◆ **Activity**:
Exact copy, no pictures: every line from the one that contains "The height and width of the screenshot is (422, 616)." through the end of the data below, and nothing else.

◆ **Data for this exercise**:

______

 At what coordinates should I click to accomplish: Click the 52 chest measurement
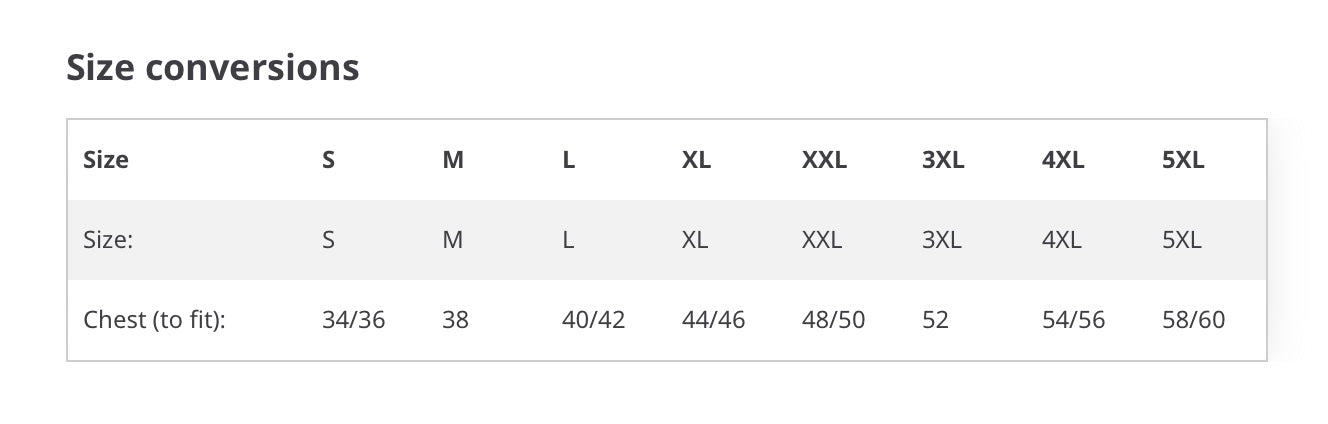pyautogui.click(x=935, y=320)
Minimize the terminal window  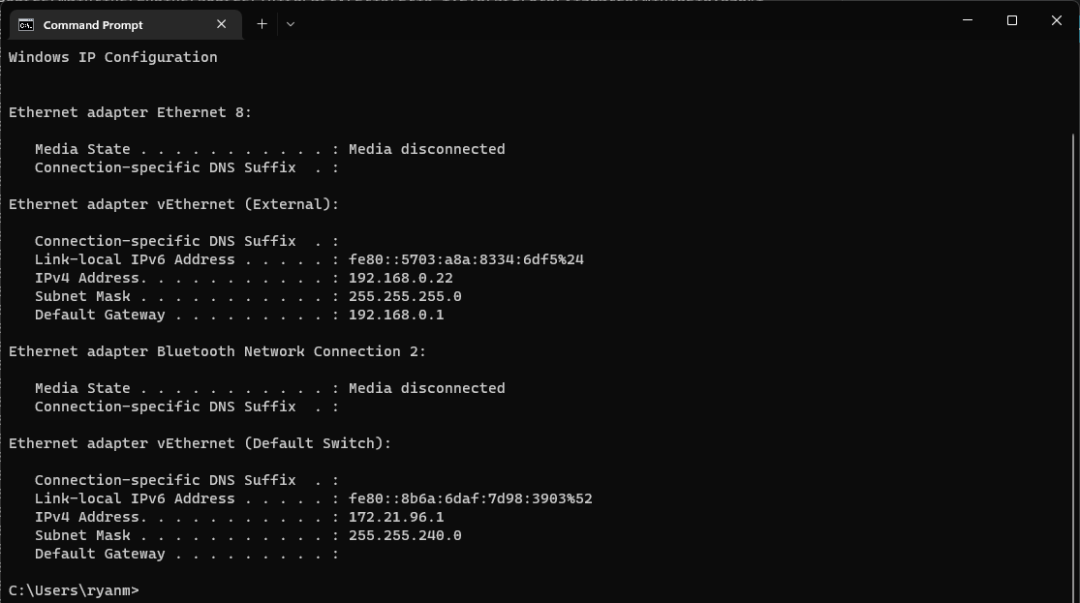pyautogui.click(x=967, y=21)
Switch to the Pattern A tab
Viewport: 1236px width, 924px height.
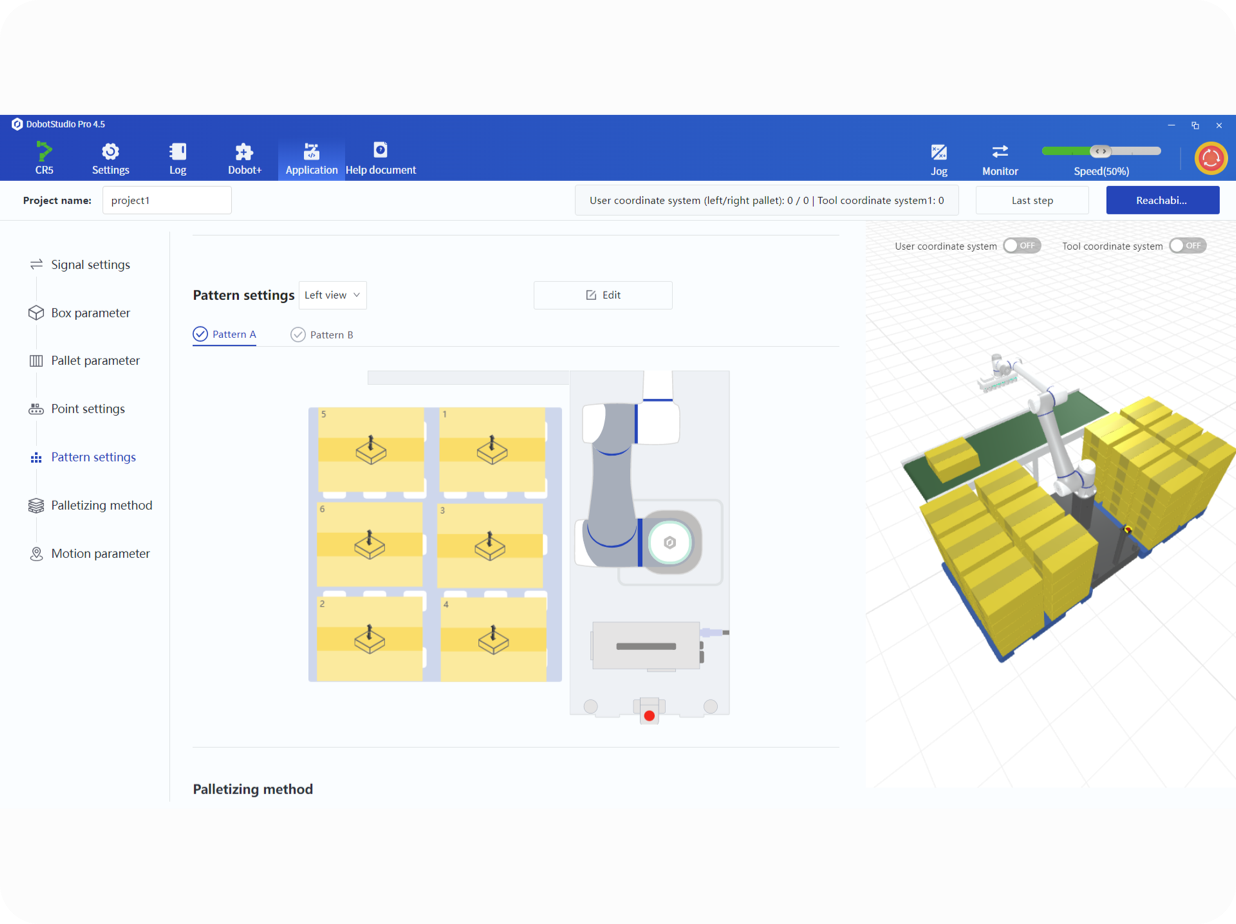click(225, 335)
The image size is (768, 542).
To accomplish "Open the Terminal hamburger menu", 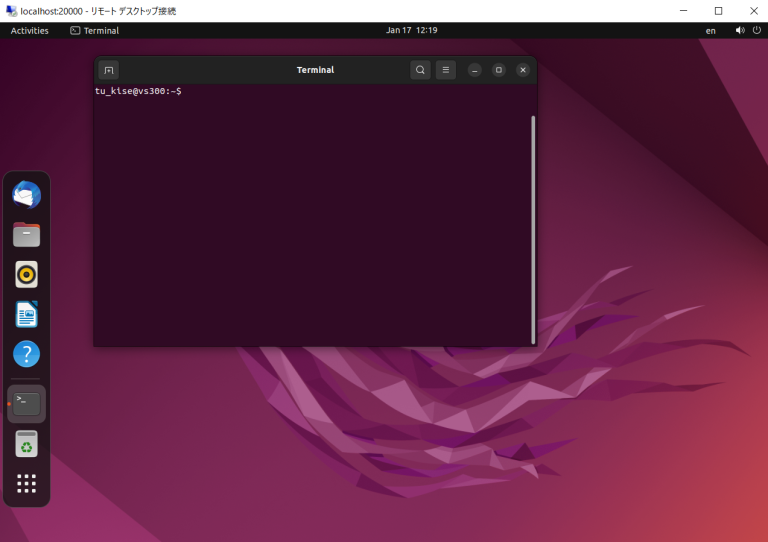I will (x=446, y=70).

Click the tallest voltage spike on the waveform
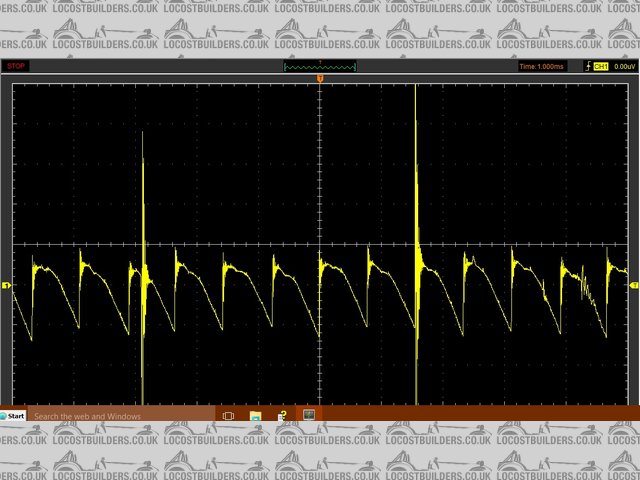tap(416, 150)
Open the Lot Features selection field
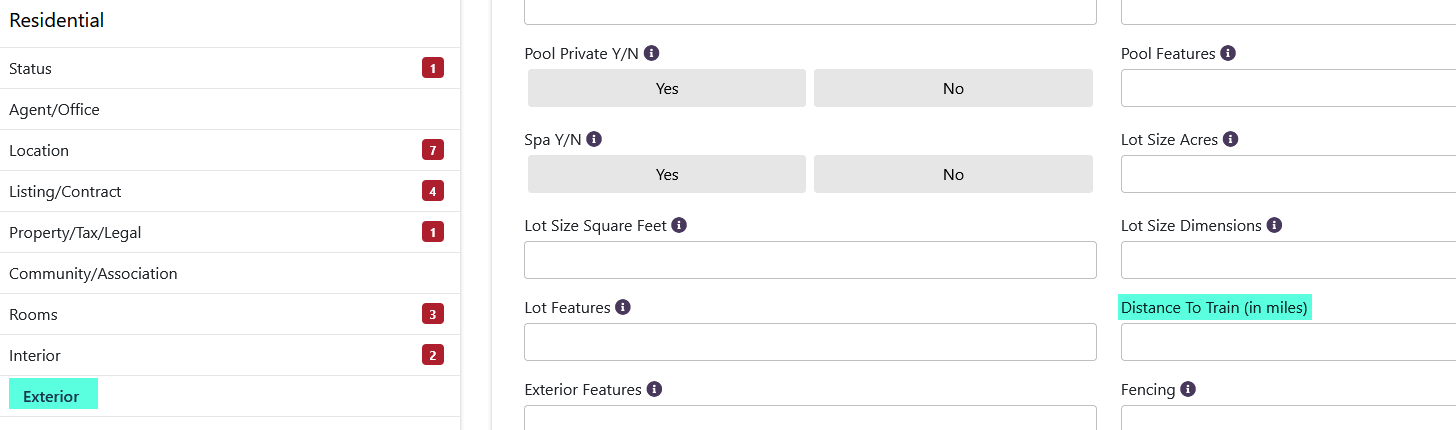The height and width of the screenshot is (430, 1456). click(810, 342)
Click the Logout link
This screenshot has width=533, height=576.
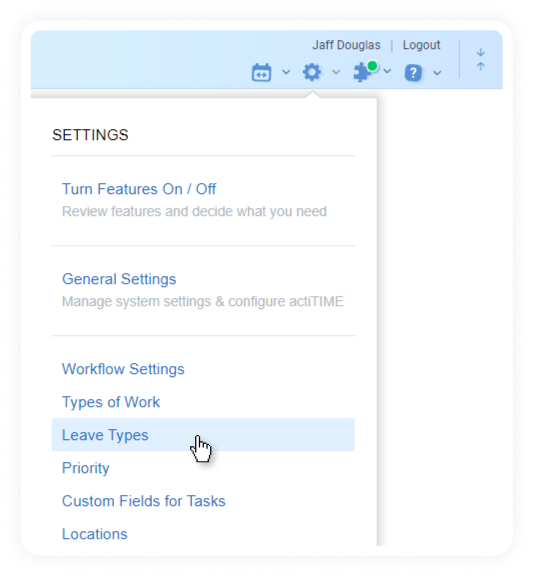[421, 45]
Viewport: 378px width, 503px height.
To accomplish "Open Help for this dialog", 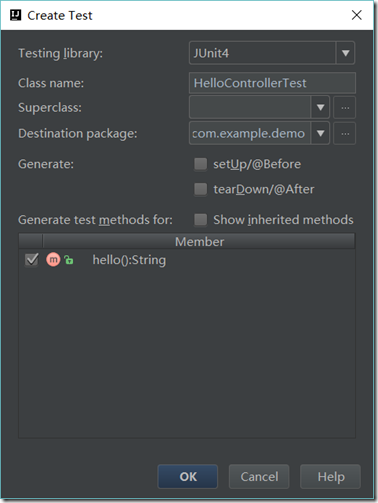I will click(x=330, y=476).
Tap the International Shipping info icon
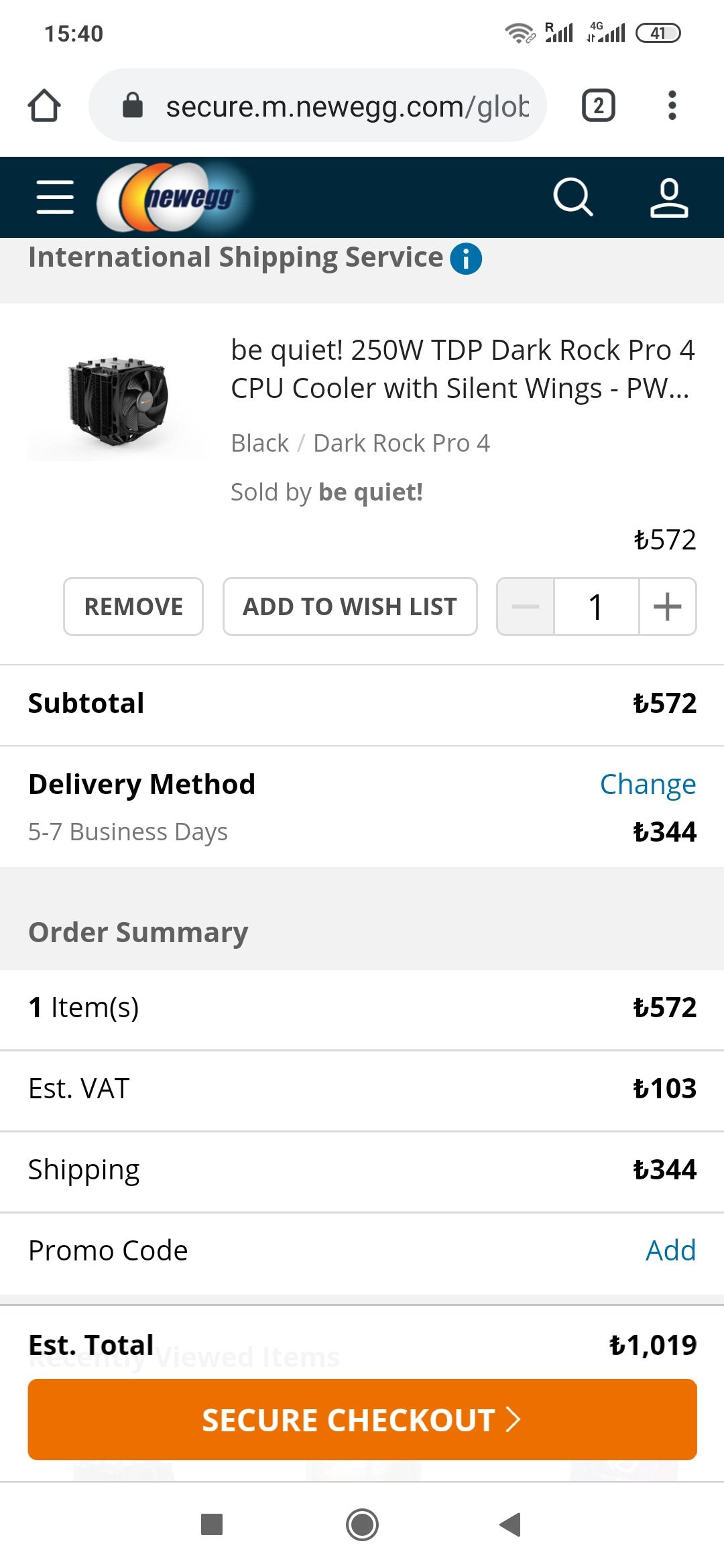The image size is (724, 1568). click(466, 259)
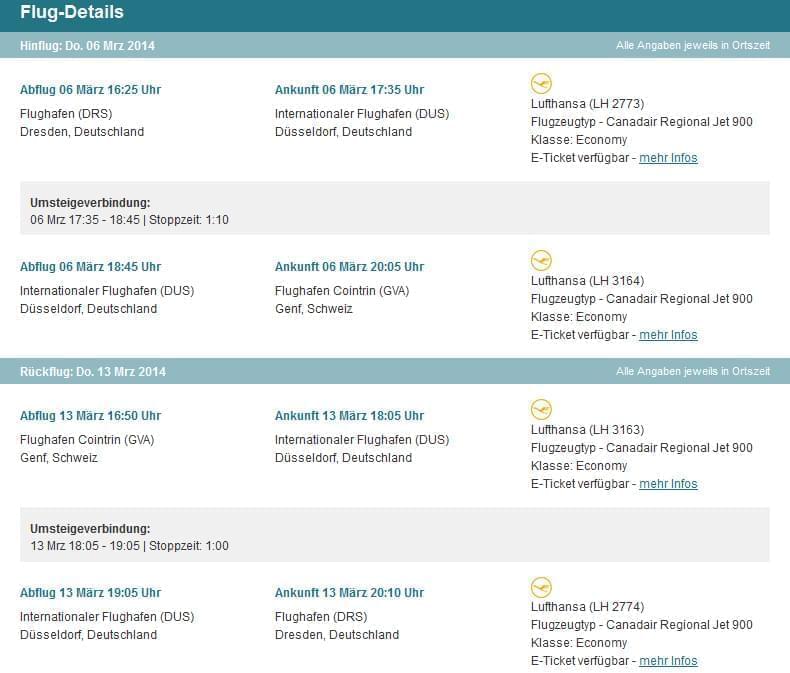This screenshot has width=790, height=673.
Task: Click the return Umsteigeverbindung box with Stoppzeit 1:00
Action: point(394,534)
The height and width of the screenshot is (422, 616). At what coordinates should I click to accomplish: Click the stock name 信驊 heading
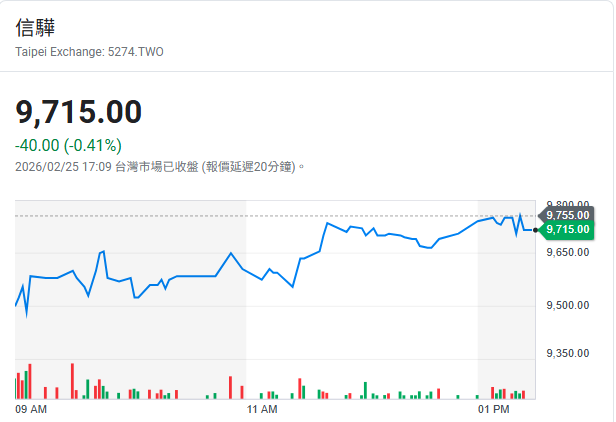pos(36,28)
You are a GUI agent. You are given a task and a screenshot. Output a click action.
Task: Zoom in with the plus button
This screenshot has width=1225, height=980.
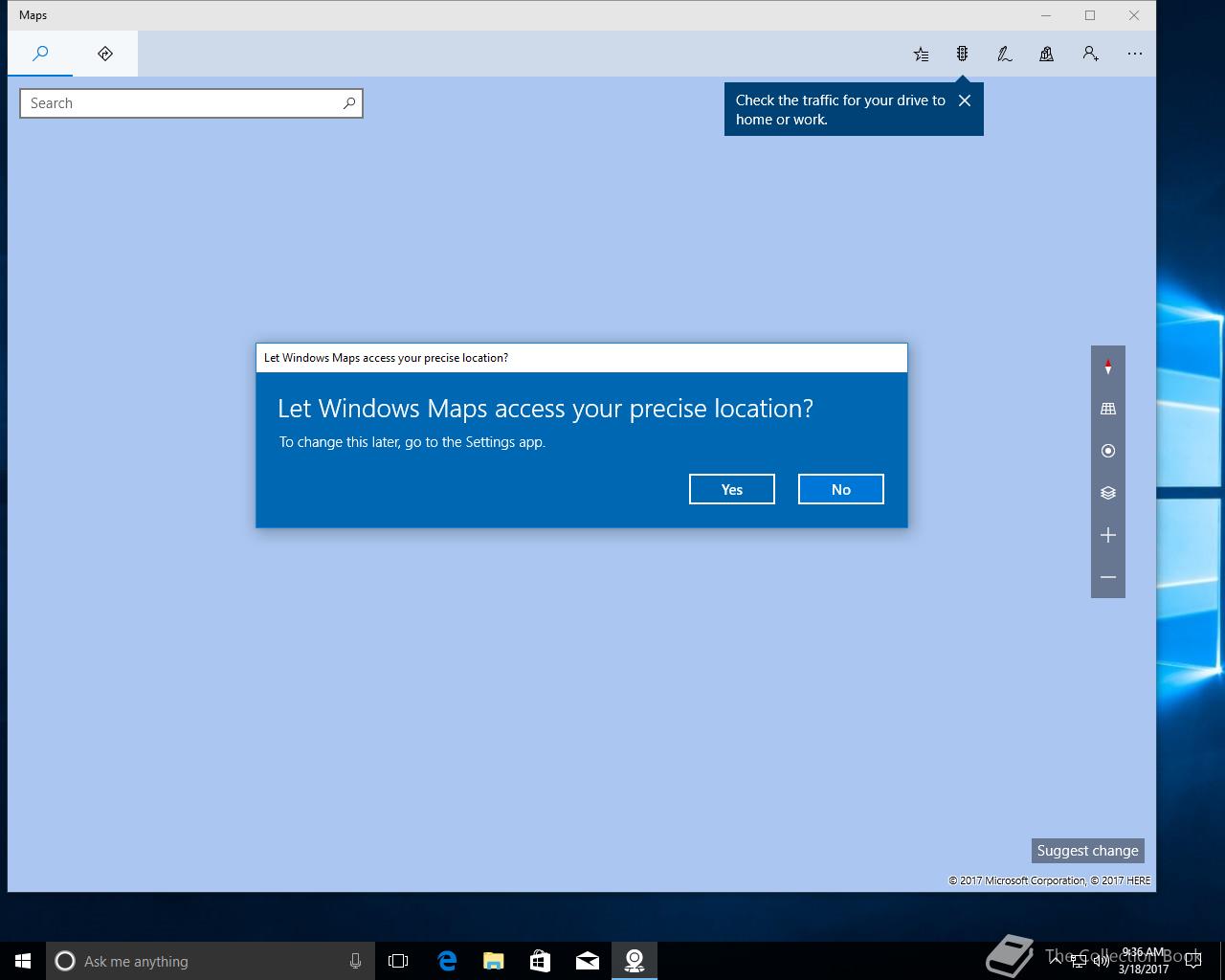point(1108,535)
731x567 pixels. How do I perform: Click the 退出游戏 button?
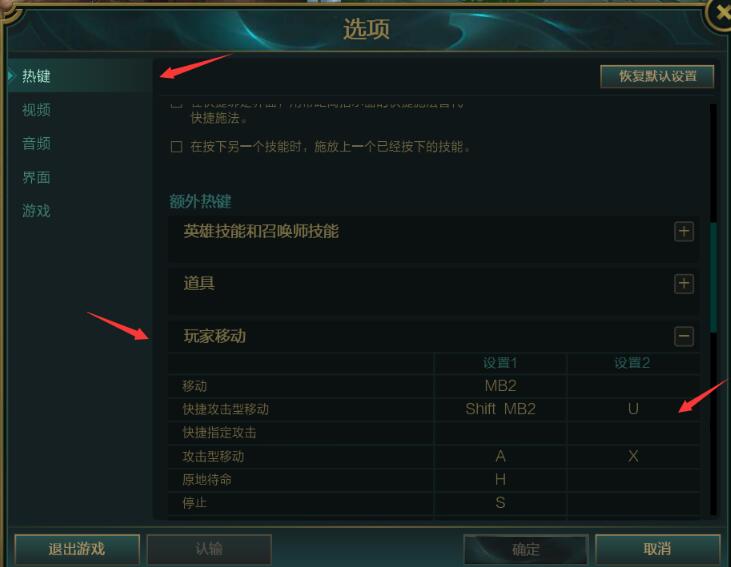coord(77,549)
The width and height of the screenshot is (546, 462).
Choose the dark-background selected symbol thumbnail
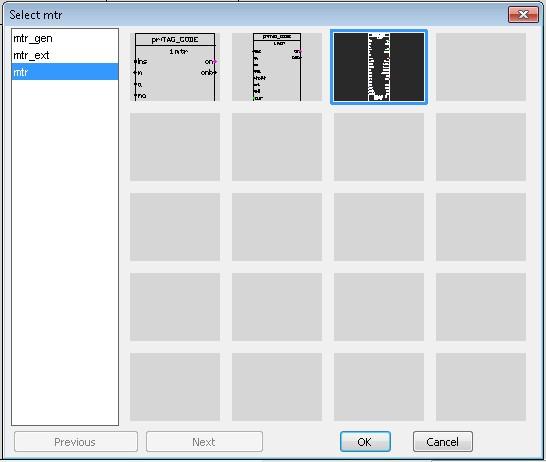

______

◆ **Output of the exercise**:
The height and width of the screenshot is (422, 616). At what coordinates should I click to accomplish: Click the stock name 信驊 heading
pos(36,28)
You are a GUI agent. You are given a task and a screenshot. Output a click action.
Task: Zoom in with the plus button
This screenshot has width=1225, height=980.
point(1108,535)
731x567 pixels. How do I perform: Click the 退出游戏 button?
coord(77,549)
The width and height of the screenshot is (546, 462).
Choose the dark-background selected symbol thumbnail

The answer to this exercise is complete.